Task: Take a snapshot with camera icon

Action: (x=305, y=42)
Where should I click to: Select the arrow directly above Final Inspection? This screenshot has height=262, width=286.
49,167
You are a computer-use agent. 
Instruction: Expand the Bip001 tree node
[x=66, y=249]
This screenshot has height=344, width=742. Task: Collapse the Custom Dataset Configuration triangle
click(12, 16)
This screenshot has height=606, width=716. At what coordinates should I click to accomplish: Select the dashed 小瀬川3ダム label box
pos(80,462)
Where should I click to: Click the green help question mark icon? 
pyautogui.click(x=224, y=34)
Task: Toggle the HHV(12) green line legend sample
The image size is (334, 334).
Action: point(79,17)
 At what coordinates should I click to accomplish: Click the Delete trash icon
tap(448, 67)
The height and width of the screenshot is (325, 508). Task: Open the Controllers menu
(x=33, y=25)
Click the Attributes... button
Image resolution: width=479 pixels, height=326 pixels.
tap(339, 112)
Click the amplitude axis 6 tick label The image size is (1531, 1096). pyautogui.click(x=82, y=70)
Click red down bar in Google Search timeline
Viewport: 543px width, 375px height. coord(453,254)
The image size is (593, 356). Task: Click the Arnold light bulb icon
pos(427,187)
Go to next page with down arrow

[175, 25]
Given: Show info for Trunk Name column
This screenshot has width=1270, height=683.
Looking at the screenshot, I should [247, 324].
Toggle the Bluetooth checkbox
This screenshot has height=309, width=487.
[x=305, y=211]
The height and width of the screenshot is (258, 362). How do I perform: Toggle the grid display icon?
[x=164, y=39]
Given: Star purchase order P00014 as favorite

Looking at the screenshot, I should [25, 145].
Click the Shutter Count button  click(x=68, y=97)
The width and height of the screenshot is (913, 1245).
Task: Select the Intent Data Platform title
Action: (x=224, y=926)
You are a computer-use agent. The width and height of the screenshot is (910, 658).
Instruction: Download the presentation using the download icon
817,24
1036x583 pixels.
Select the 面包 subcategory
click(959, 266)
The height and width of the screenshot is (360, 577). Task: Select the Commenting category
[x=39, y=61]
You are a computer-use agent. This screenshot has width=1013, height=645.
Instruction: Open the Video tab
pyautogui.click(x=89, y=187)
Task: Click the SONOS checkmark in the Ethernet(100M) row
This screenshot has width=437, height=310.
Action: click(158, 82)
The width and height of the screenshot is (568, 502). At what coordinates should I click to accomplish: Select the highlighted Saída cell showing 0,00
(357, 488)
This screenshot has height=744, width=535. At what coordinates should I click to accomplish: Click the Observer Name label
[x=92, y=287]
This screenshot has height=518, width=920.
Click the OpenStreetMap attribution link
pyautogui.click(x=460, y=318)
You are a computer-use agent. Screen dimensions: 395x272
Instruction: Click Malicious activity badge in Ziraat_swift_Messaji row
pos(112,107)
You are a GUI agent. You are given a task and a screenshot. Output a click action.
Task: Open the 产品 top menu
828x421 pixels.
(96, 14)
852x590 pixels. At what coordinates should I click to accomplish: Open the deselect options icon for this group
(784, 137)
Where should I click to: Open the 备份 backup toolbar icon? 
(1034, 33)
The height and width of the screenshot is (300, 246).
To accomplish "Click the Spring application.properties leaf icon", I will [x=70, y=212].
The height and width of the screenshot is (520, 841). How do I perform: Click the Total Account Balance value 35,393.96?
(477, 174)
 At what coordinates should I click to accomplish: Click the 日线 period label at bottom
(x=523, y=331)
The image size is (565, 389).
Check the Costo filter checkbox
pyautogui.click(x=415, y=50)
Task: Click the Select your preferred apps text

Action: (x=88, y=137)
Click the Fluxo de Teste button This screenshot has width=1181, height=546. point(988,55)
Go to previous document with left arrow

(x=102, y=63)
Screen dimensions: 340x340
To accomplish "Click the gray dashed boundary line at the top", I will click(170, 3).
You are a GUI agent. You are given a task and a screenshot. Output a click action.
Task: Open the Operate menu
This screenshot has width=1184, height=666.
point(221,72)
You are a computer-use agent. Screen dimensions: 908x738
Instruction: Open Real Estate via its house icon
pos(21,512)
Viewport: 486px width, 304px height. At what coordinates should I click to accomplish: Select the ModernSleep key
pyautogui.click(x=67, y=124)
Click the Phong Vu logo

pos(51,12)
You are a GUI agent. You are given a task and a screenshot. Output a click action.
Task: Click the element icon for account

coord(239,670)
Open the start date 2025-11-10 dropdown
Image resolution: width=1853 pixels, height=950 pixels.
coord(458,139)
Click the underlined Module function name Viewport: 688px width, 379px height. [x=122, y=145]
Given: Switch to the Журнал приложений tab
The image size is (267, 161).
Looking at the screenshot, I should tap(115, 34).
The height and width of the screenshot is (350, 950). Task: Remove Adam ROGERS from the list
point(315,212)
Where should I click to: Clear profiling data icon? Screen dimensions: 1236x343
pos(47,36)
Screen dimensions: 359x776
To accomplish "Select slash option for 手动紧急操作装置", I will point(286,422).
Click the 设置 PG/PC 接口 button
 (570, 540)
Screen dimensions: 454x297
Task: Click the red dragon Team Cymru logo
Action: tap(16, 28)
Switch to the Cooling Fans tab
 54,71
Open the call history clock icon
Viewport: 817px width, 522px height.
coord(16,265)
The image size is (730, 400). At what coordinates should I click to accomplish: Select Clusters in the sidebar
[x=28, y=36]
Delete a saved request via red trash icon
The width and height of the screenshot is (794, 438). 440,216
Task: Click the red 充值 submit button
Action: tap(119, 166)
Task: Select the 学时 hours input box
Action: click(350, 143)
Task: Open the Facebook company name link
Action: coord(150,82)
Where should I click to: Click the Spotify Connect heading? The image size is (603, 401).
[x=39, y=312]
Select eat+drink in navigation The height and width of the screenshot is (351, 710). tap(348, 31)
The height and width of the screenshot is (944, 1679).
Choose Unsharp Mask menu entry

WHAT IS ASKED: Rewrite all the lines above, putting "Where do I click to" wherever "Where should I click to" appears and leaving everything else unchanged.

CORRECT OUTPUT:
Task: Take a snapshot with camera icon

Action: (x=305, y=42)
Where do I click to: Select the arrow directly above Final Inspection? This screenshot has height=262, width=286.
49,167
You are a computer-use agent. 
Instruction: Expand the Bip001 tree node
[x=66, y=249]
This screenshot has height=344, width=742. Task: Collapse the Custom Dataset Configuration triangle
click(12, 16)
This screenshot has height=606, width=716. At what coordinates should I click to accomplish: Select the dashed 小瀬川3ダム label box
pos(80,462)
Where do I click to: Click the green help question mark icon? 
pyautogui.click(x=224, y=34)
Task: Toggle the HHV(12) green line legend sample
The image size is (334, 334).
Action: point(79,17)
 At what coordinates should I click to accomplish: Click the Delete trash icon
tap(448, 67)
The height and width of the screenshot is (325, 508). Task: Open the Controllers menu
(x=33, y=25)
Click the Attributes... button
Image resolution: width=479 pixels, height=326 pixels.
tap(339, 112)
Click the amplitude axis 6 tick label The image size is (1531, 1096). pyautogui.click(x=82, y=70)
Click red down bar in Google Search timeline
Viewport: 543px width, 375px height. coord(453,254)
The image size is (593, 356). Task: Click the Arnold light bulb icon
pos(427,187)
Go to next page with down arrow

[175, 25]
Given: Show info for Trunk Name column
This screenshot has width=1270, height=683.
Looking at the screenshot, I should [247, 324].
Toggle the Bluetooth checkbox
This screenshot has height=309, width=487.
[x=305, y=211]
The height and width of the screenshot is (258, 362). How do I perform: Toggle the grid display icon?
[x=164, y=39]
Given: Star purchase order P00014 as favorite

Looking at the screenshot, I should [25, 145].
Click the Shutter Count button  click(x=68, y=97)
The width and height of the screenshot is (913, 1245).
Task: Select the Intent Data Platform title
Action: (x=224, y=926)
You are a computer-use agent. The width and height of the screenshot is (910, 658).
Instruction: Download the presentation using the download icon
817,24
1036x583 pixels.
Select the 面包 subcategory
click(959, 266)
The height and width of the screenshot is (360, 577). Task: Select the Commenting category
[x=39, y=61]
You are a computer-use agent. This screenshot has width=1013, height=645.
Instruction: Open the Video tab
pyautogui.click(x=89, y=187)
Task: Click the SONOS checkmark in the Ethernet(100M) row
This screenshot has width=437, height=310.
Action: click(158, 82)
The width and height of the screenshot is (568, 502). At what coordinates should I click to accomplish: Select the highlighted Saída cell showing 0,00
(357, 488)
This screenshot has height=744, width=535. At what coordinates should I click to accomplish: Click the Observer Name label
[x=92, y=287]
This screenshot has height=518, width=920.
Click the OpenStreetMap attribution link
pyautogui.click(x=460, y=318)
You are a computer-use agent. Screen dimensions: 395x272
Instruction: Click Malicious activity badge in Ziraat_swift_Messaji row
pos(112,107)
You are a GUI agent. You are given a task and a screenshot. Output a click action.
Task: Open the 产品 top menu
828x421 pixels.
(96, 14)
852x590 pixels. At what coordinates should I click to accomplish: Open the deselect options icon for this group
(784, 137)
Where do I click to: Open the 备份 backup toolbar icon? 
(1034, 33)
The height and width of the screenshot is (300, 246).
To accomplish "Click the Spring application.properties leaf icon", I will [x=70, y=212].
The height and width of the screenshot is (520, 841). How do I perform: Click the Total Account Balance value 35,393.96?
(477, 174)
 At what coordinates should I click to accomplish: Click the 日线 period label at bottom
(x=523, y=331)
The image size is (565, 389).
Check the Costo filter checkbox
pyautogui.click(x=415, y=50)
Task: Click the Select your preferred apps text

Action: (x=88, y=137)
Click the Fluxo de Teste button This screenshot has width=1181, height=546. point(988,55)
Go to previous document with left arrow

(x=102, y=63)
Screen dimensions: 340x340
To accomplish "Click the gray dashed boundary line at the top", I will click(170, 3).
You are a GUI agent. You are given a task and a screenshot. Output a click action.
Task: Open the Operate menu
This screenshot has width=1184, height=666.
point(221,72)
You are a computer-use agent. Screen dimensions: 908x738
Instruction: Open Real Estate via its house icon
pos(21,512)
Viewport: 486px width, 304px height. At what coordinates should I click to accomplish: Select the ModernSleep key
pyautogui.click(x=67, y=124)
Click the Phong Vu logo

pos(51,12)
You are a GUI agent. You are given a task and a screenshot. Output a click action.
Task: Click the element icon for account

coord(239,670)
Open the start date 2025-11-10 dropdown
Image resolution: width=1853 pixels, height=950 pixels.
coord(458,139)
Click the underlined Module function name Viewport: 688px width, 379px height. [x=122, y=145]
Given: Switch to the Журнал приложений tab
The image size is (267, 161).
Looking at the screenshot, I should tap(115, 34).
The height and width of the screenshot is (350, 950). Task: Remove Adam ROGERS from the list
point(315,212)
Where do I click to: Clear profiling data icon? Screen dimensions: 1236x343
pos(47,36)
Screen dimensions: 359x776
To accomplish "Select slash option for 手动紧急操作装置", I will point(286,422).
Click the 设置 PG/PC 接口 button
 (570, 540)
Screen dimensions: 454x297
Task: Click the red dragon Team Cymru logo
Action: tap(16, 28)
Switch to the Cooling Fans tab
 54,71
Open the call history clock icon
Viewport: 817px width, 522px height.
coord(16,265)
The image size is (730, 400). At what coordinates should I click to accomplish: Select Clusters in the sidebar
[x=28, y=36]
Delete a saved request via red trash icon
The width and height of the screenshot is (794, 438). 440,216
Task: Click the red 充值 submit button
Action: tap(119, 166)
Task: Select the 学时 hours input box
Action: click(350, 143)
Task: Open the Facebook company name link
Action: coord(150,82)
Where do I click to: Click the Spotify Connect heading? The image size is (603, 401).
[x=39, y=312]
Select eat+drink in navigation The height and width of the screenshot is (351, 710). tap(348, 31)
The height and width of the screenshot is (944, 1679).
Choose Unsharp Mask menu entry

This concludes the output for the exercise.